Bible in Magazine Format Aims to Snare Teen Girls' Interest
- 2003 27 Aug
Where are teenage girls turning for advice about fashion, dating and getting along with their parents? Would you believe, the New Testament?
After years of trying to sell Bibles to one of the nation's savviest, most cynical consumer groups, Bible publishers at Thomas Nelson have developed a new way to snare adolescents' interest: turning the sacred book into a magazine.
Revolve, the new Bible for girls between the ages of 12 and 17, offers the complete New Testament in a fashion magazine format, replete with images of stylish, smiling young women, quizzes and celebrity birthdays (sorry, no horoscopes).
Gushing effusively over Revolve, Brooke Nichols, 15, of Nashville, Tenn., could only think of one flaw: the omission of the Old Testament.
"When I have to use the Old Testament in Bible study I have to pull out my other Bible," she said.
Nonetheless, Nichols said Revolve has been a big hit with her friends at public school.
"My friends, they don't like to read the Bible, but once they saw it they were like, `I'm going to have to get me one of those,'" she said.
Laurie Whaley at Thomas Nelson publishers said the idea for Revolve developed after market researchers discovered a shocking truth about teenagers: they don't spend a lot of time reading the Bible.
"We've made a great industry out of selling Bibles to teenagers, and they're not reading them," Whaley said. "The intent is to both make the Bible more interesting and to attract girls who would never pick up a leather-bound bible but who would certainly pick up Revolve."

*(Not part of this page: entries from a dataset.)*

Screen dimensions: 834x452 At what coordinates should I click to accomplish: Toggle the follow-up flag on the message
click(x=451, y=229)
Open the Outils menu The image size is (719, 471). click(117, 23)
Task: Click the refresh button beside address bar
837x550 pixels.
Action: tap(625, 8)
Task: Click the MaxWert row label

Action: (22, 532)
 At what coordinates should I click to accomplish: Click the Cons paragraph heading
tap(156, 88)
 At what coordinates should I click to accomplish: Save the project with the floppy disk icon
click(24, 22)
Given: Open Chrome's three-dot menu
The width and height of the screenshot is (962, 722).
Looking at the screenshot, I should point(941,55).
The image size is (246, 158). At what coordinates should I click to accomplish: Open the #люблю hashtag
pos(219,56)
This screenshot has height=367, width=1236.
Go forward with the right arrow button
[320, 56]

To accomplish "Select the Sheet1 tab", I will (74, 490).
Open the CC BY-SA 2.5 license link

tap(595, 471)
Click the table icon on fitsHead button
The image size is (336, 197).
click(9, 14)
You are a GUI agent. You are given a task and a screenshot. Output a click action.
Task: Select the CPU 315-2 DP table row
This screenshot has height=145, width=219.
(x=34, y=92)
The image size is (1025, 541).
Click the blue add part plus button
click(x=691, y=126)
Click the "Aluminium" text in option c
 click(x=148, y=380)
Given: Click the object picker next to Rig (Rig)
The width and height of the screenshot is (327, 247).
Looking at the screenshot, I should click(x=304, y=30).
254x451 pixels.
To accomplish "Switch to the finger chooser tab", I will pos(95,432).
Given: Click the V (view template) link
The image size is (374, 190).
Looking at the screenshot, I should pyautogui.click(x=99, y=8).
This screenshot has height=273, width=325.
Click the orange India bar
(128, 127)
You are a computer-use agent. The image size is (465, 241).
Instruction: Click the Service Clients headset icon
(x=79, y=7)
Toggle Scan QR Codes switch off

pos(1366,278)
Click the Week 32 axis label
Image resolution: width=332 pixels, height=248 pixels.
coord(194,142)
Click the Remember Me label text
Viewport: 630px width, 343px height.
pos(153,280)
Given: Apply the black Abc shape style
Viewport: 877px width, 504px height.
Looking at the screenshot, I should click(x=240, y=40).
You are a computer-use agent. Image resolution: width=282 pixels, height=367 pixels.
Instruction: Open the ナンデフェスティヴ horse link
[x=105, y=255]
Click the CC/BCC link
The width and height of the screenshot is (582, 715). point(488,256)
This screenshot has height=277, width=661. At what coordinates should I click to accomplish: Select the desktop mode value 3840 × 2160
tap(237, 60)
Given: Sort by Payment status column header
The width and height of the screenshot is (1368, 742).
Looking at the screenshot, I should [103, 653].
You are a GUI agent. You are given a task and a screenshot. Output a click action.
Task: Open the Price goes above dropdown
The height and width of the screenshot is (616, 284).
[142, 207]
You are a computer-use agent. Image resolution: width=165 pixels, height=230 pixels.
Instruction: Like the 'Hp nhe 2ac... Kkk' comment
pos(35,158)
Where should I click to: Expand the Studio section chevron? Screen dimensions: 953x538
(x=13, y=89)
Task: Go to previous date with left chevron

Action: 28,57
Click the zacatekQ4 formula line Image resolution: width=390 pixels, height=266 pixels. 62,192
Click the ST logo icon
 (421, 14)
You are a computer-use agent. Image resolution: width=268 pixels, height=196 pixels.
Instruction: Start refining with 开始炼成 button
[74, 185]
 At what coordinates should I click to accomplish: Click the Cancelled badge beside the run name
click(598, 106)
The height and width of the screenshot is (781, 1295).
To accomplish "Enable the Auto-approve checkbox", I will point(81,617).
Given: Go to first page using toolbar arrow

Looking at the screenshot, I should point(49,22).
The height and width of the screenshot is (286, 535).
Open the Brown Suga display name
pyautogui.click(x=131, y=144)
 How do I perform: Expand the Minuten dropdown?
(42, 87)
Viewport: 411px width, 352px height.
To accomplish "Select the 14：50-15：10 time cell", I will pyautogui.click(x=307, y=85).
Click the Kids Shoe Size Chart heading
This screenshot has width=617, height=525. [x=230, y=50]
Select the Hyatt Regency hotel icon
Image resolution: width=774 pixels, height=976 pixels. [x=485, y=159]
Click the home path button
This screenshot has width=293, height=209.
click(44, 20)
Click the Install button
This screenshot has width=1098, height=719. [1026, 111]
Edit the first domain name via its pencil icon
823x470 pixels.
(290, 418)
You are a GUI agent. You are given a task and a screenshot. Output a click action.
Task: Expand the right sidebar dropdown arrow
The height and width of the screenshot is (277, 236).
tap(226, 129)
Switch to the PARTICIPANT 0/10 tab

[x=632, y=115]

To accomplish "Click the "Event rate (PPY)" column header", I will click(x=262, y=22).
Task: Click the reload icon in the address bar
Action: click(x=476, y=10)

The magazine format was intended to appeal to media-saturated teenagers, said Kate Etue, the managing editor of Revolve.
"A lot of times, we've put the word `teen' on something and thought that would be enough," she said. "Even kids who come from a Christian subculture are very media-savvy."
To meet discriminating adolescents' standards, Thomas Nelson brought in Thor 5 One, an Irish firm that designs the album covers for the rock band U2. The result: a glossy cover photo of three smiling teenage girls with glistening teeth and glowing skin, under florescent pink and blue headlines promising beauty secrets, quizzes and Q&As.
"They're great because they don't make things look church-y or Christian-y," Etue said of the designers. "They have a real fresh perspective on Christian products."
When the product suits them, adolescents have proven to be avid Bible buyers. The Extreme Teen Bible, which Thomas Nelson published in 1999, sold more than 800,000 copies in four years. The average Bible sells 40,000 copies a year, said Etue.
Study Bibles and other Bibles directed at teens account for 25 percent of all sales at Family Christian Stores, a chain with over 315 outlets nationwide that recently started selling Revolve.
Mark Beyer, Bible buyer for Family Christian Stores, said he has seen mixed reactions to Revolve.
"There are some people who look at it and go, 'What's that?' and other people look at it and get it," said Beyer, adding that he was sure the product would be a hit when it was deemed "cool" by his 15-year-old daughter. Since its release last month, Revolve has already exceeded sales expectations, said Whalie, who would not provide exact sales numbers.
Mike Hollifield, a youth pastor at the Donelson Fellowship in Nashville, Tenn., said he had reservations about Revolve at first.
"My first reaction was, 'Wow, I'm not really sure about this, what are we doing to the gospel?'" he said. But once he flipped through a copy, he decided the publishers had "taken God's word and tried to make it relevant to a young lady."
But while some applaud efforts to make the Bible more attractive to teenagers, others have voiced concerns that tailoring the Bible to appeal to a particular group might send the wrong message.
Russell Dalton, author of "Video, Kids and Christian Education" and director of the Religious Communications program at United Theological Seminary in Dayton, Ohio, said he worried "niche Bibles like Revolve might encourage kids to look at the Bible in a myopic way.
While discussing issues like pregnancy, relationships and tattoos in the context of Christianity might be helpful for adolescents, sidebars such as "Are You Dating a Godly Guy?" might "make it seem as though the Bible is just talking about their concerns," Dalton said.
"The danger there is that they're not reading the Scripture for itself," he said. "Having those sort of statements next to the Scripture change the way they read the text and what they think they're reading it for."
Parents who ask their teenagers what part of the Bible engaged them most might be surprised to hear them cite the sections where "guys say what they like about girls." Would that be Peter's letter advising women not to braid their hair, decorate themselves with gold or wear expensive robes? No, it's "Guys Speak Out," a serial sidebar in Revolve featuring teenage boys' thoughts (alongside their handsome mugs) on how girls should dress and behave.
"As long as they're biblically based and not too frivolous, there's no harm in highlighting such issues," said Daniel Akin, dean of the School of Theology at the Southern Baptist Theological Seminary in Louisville, Ky.
"If it addresses the issue of how a woman should dress modestly, I think that would be a good thing," Akin said. "If it has the potential to make teens look at the Bible in a frivolous way, then that's a bad thing."